Ministers have chosen to combine roadbuilding and fracking in a single toxic piece of legislation.
Ministers have chosen to combine roadbuilding and fracking in a single toxic piece of legislation, writes Andrew Allen
What should government do when faced with two highly contentious and unpopular policies that need primary legislation?
In the case of roadbuilding and fracking, ministers have apparently chosen to combine them in a single toxic piece of legislation. It’s a move that will unite green campaigners in opposition and could ferment a much broader frustration with the direction of government policy.
According to rumours in this morning’s papers, a new Infrastructure Bill will be introduced in the Queen’s Speech on 3 June. The mainstay of the innocent sounding Bill will be measures to allow energy companies to ‘frack’ for shale gas under private land without permission and to speed up the massive programme of road building by giving the Highways Agency more freedom over how to spend its increasingly gargantuan budget.
For environmentalists, the Infrastructure Bill could mark a new low in government policy. The greenest government ever rhetoric has long since been cast aside, but combining a dash for fossil fuels with fast-tracking road building is certain to spark real anger. The Bill will contain enabling legislation designed to smooth the way for a 40 per cent increase in traffic.
This was already set out in December 2013 when the Department for Transport published a draft road and rail National Networks Policy Statement (NPS), a government document setting out plans to build new capacity by 2040. In order to deliver this, the Highways Agency will get a huge increase in funding, and will be turned into a publicly owned company, potentially making it much more difficult to find out what it is doing.
Even before the Infrastructure Bill had been announced, plans set out in the NPS had shown themselves to be highly unpopular. By the time the consultation on the draft statement closed, well over 5,000 responses had been received ranking it as more controversial than policy statements on nuclear power and hazardous waste.
The reasons so many people are concerned are simple. The new policy would let massive road-building plans take precedence over damage to nature, the countryside and precious landscapes. It would involve thousands of extra lanes of roads, increase car dependency and choke our towns and cities with traffic we could otherwise avoid.
Most outrageously, pledges to tackle climate change are brushed under the carpet with a clause that prevents campaigners objecting to road projects on the grounds of increasing carbon emissions. The justification given is that other Government policies will ‘offset’ the increase in carbon from new roads.

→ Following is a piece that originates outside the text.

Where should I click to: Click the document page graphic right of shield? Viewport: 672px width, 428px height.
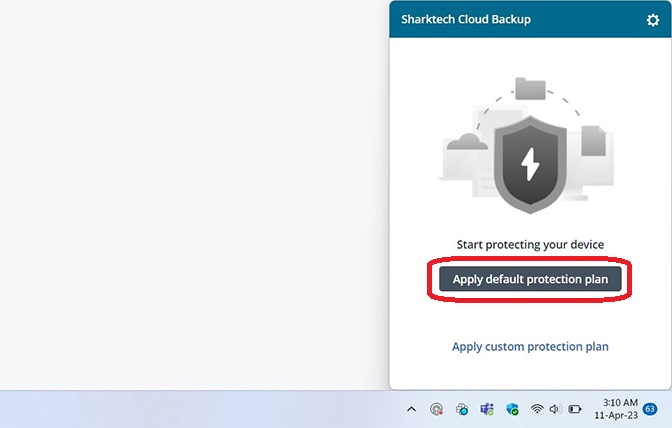pos(593,141)
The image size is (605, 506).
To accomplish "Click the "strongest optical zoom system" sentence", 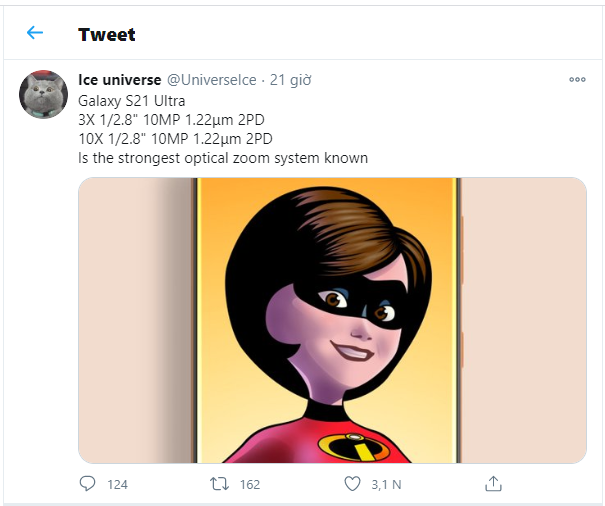I will pyautogui.click(x=223, y=158).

But this is not supported by either the government’s own Carbon Plan from 2011 or the long term assumptions of the Committee on Climate Change (CCC). In fact, the CCC expects a 5 per cent reduction in traffic compared with forecasts by 2027.

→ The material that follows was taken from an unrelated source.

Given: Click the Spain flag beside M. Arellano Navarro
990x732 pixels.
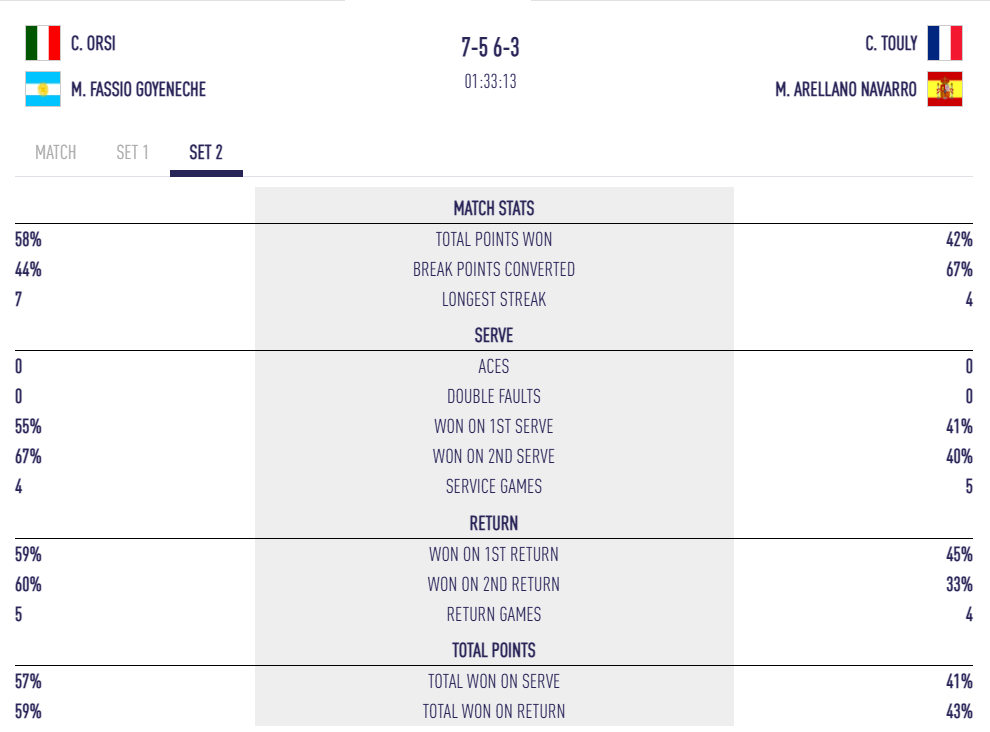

When allied with government efforts to kick start carbon intensive shale gas in the UK, the Infrastructure Bill begins to look like one of the least green of this or any other government of recent times. By bringing together these measures in one bill, the coalition government risks creating opposition not just from local campaigners in its rural heartlands up and down the country, but also others such as its own backbenchers and candidates with an eye on their votes at the upcoming General Election.

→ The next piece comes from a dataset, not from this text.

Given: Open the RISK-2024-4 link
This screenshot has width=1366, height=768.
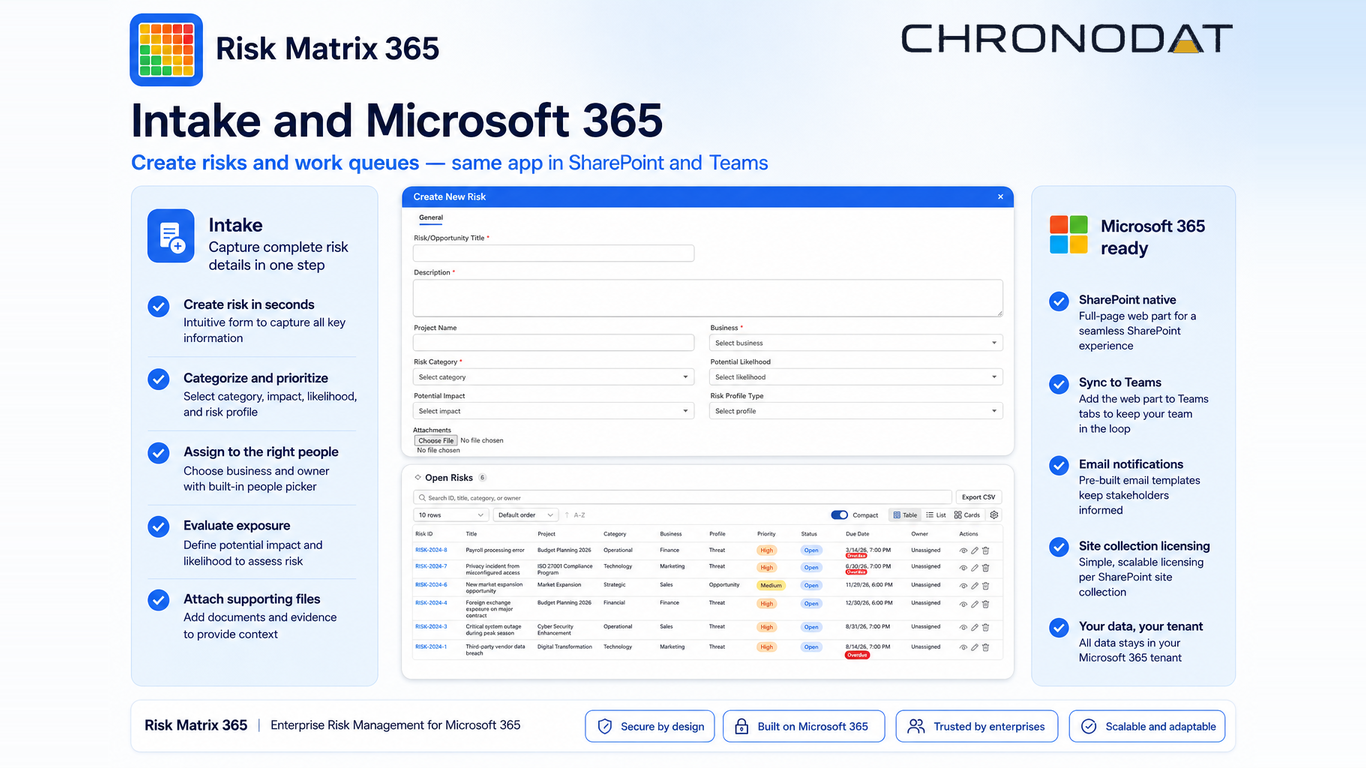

Instead of a dirty Infrastructure Bill, we could have a clean one, which really aims to improve the economy for everyone. Instead of enabling more road-building, the government should focus on improving existing infrastructure for the benefit of the quarter of households who don’t have access to a car, and the millions of people who rely on public transport, currently suffering from service withdrawals and reductions due to chronic lack of government funding.